Rely on Existing Relationships
Your best bet for turning your freelance career into a full-time business is to turn to existing relationships as your starting point. Reach out to existing or previous clients and let them know you’re creating a business, and that you’d like them to keep you in mind for any programming work they may need down the line. Not only may this lead to work with those companies specifically, but it can also lead to referrals for other opportunities.
However, it’s not always possible to turn a business-freelancer relationship into a business-business relationship. Some companies have explicit rules about only working with contracted individuals, not self-owned businesses. That may seem like a minor distinction at face value, but it has significant implications on the business’s end. If you want, you may still be able to continue doing that work; however, you’ll need to officially engage as yourself – not your business – in order to maintain the relationship.
Market Yourself Well
Finally, the best thing you can do for a budding self-owned business is to market yourself well. Start by creating a solid website you can use to engage potential customers and get them acquainted with your business. In addition to offering a menu of services, this website can serve as a host for your content marketing blog. SEO-focused posts will boost your presence online and establish your industry expertise.
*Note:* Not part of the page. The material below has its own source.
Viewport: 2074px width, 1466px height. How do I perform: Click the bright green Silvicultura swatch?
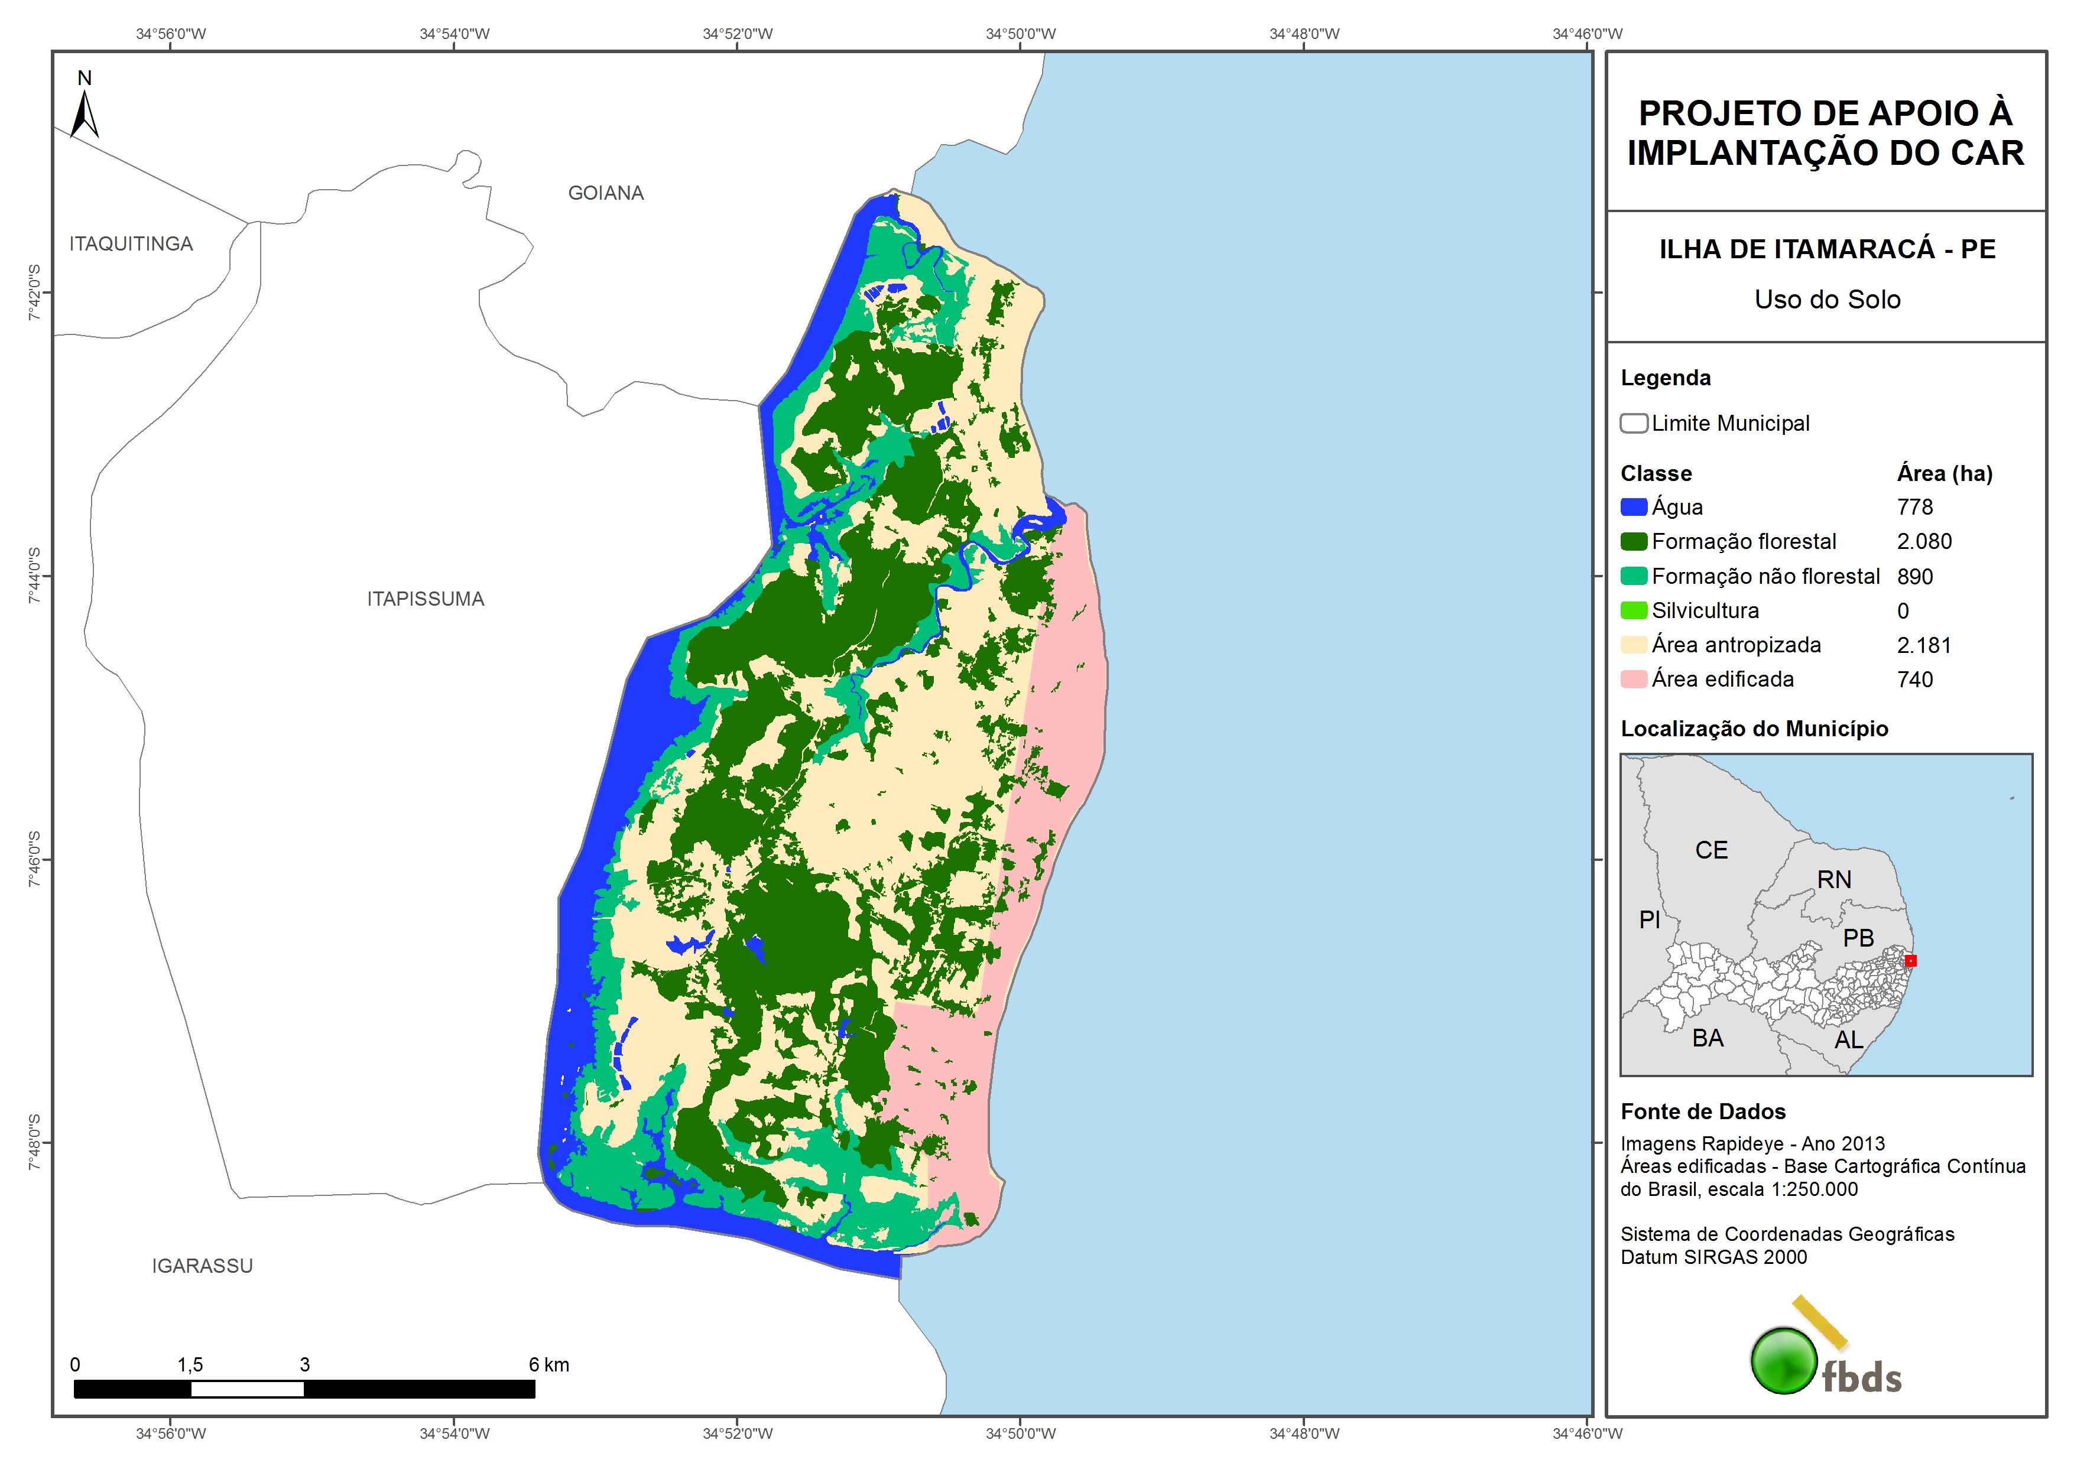pos(1633,611)
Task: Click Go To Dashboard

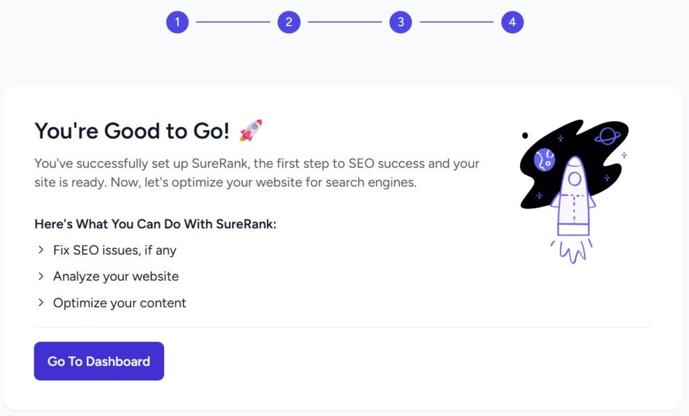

You should also make room in your budget for advertising. Traditional and digital marketing avenues both offer their own unique advantages, and it’s often best to invest in both in order to see which offers the best ROI for you. Consider hiring a marketing agency to help you evaluate what means of advertising are working best for your company.
Many businesses have their roots in freelancing. If you’re looking to work for yourself and define your own path, this can be an incredible way to do it. You’ve already created your foundation – now’s the time to start building.